These are the kinds of people that should be desired at Penn State. The ones with the drive; the ones that want to be great at everything.
I’ll give an example. During a post-game interview, the wrestling coach might say something like “Well, he’s been training really hard for this match all week.”
That quote isn’t bad, but it doesn’t speak nearly to his character as “Well, he’s been such a dedicated kid, he’s studied extremely hard for an engineering exam on Wednesday and still came to practice each day with the necessary energy and intensity to get better.”
That last quote means a little bit more to people. The acknowledgement of academics reverberates across the school, because while only a few may be involved with athletics, ALL of Penn State is involved with academics and can identify with taking a test while being involved with other activities. It now becomes easier for an audience to root for an athletic squad that puts such an emphasis on things outside of the game that they may be on scholarship to play. It also shows that the coach cares about the interests of their team outside of athletics and has genuine concern as to the character of an athlete.
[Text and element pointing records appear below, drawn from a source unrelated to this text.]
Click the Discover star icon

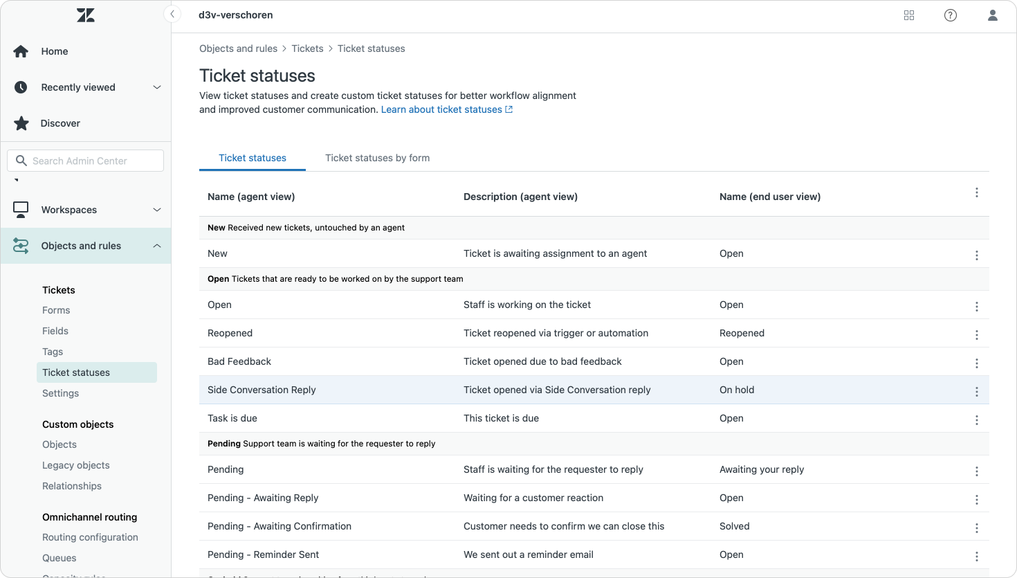(21, 123)
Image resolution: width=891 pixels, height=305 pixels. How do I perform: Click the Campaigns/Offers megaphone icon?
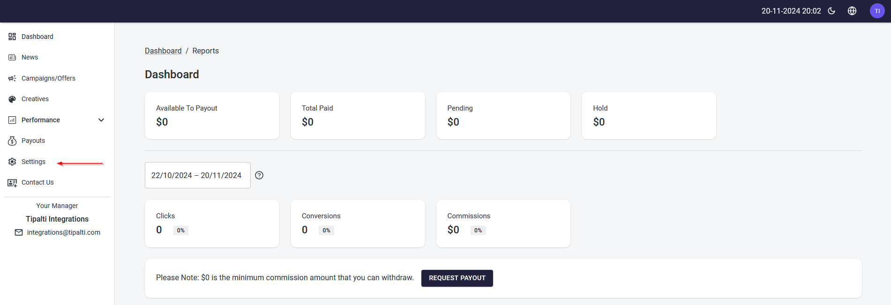(x=12, y=78)
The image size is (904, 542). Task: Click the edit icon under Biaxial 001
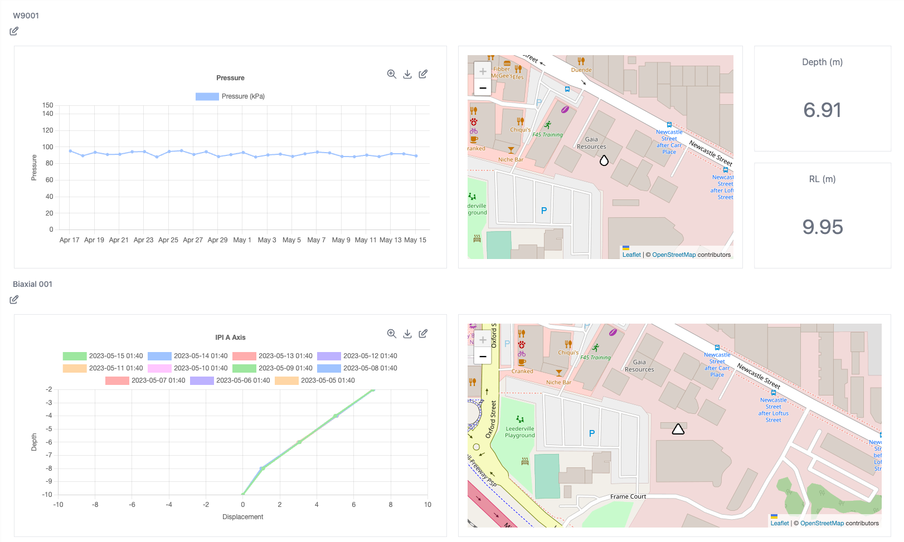pyautogui.click(x=14, y=300)
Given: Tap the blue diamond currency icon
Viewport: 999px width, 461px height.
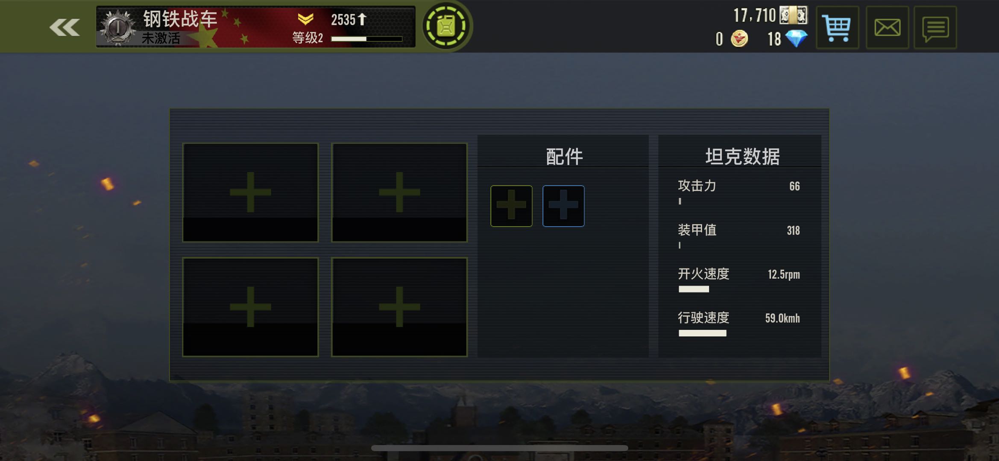Looking at the screenshot, I should pos(796,39).
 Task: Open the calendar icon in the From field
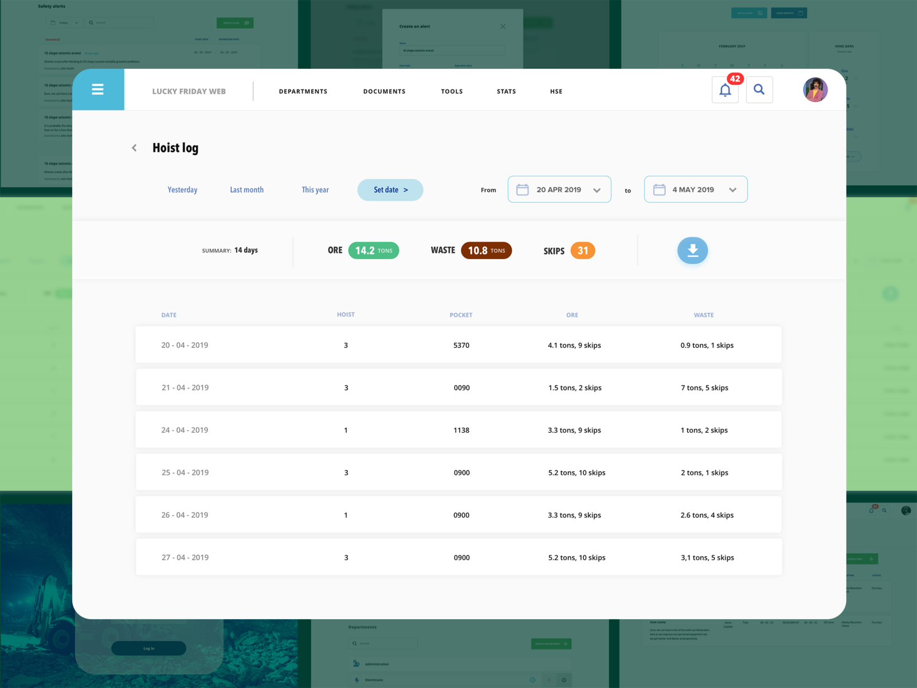(x=522, y=189)

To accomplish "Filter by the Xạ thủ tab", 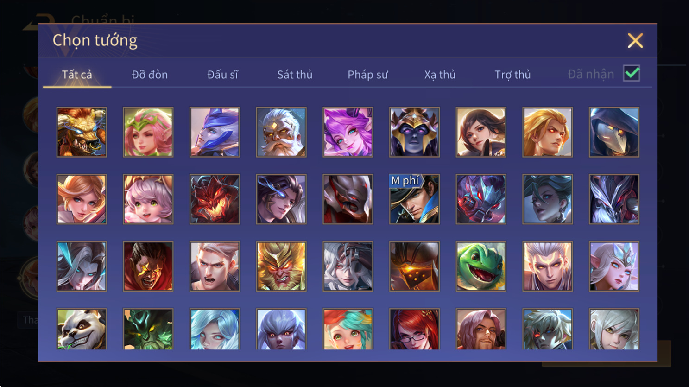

Moreover, character issues should be brought to light. There is a growing impression that most athletes take advantage of their status and become womanizing drinkers. That they’re involved in illegal activities and often get engaged in violent on campus and off campus fights. This perception has a chance to be dispelled directly by the people involved.
Bringing to light stories of community service, of comradery with fellow students, and of family can help shed light on the positive attributes beyond the field. A player talking about mentoring a young person who has a disability, attending THON, or serving the community speaks of their character in ways that sports alone cannot.
Of course, there can be no bending of the truth, no half-truths, and no lying. For the words to mean anything they must be backed up by results. If a student-athlete fails a test, if they skip their classes, if they aren’t holding up their end as a student, then appropriate penalties should occur. These events should be mentioned, not to publicly embarrass an athlete, though this is a consequence, but rather to show that no one is above policy and that policy does not change based on a position within the Penn State community.
I would not highlight this during an interview but if a coach had to suspend a player due to academics or a violation of team rules and was subsequently asked about what happened, I believe an appropriate response would be to draw attention to the incredible rigors of being a student and the stresses that are put on players. He could mention that the player did not accomplish his goals, or made a mistake but that he will continue to work hard to accomplish his goals.
Over the course of time I believe this will lead Penn State to acquire the most driven and moral students that can accomplish multiple goals while in attendance at the University.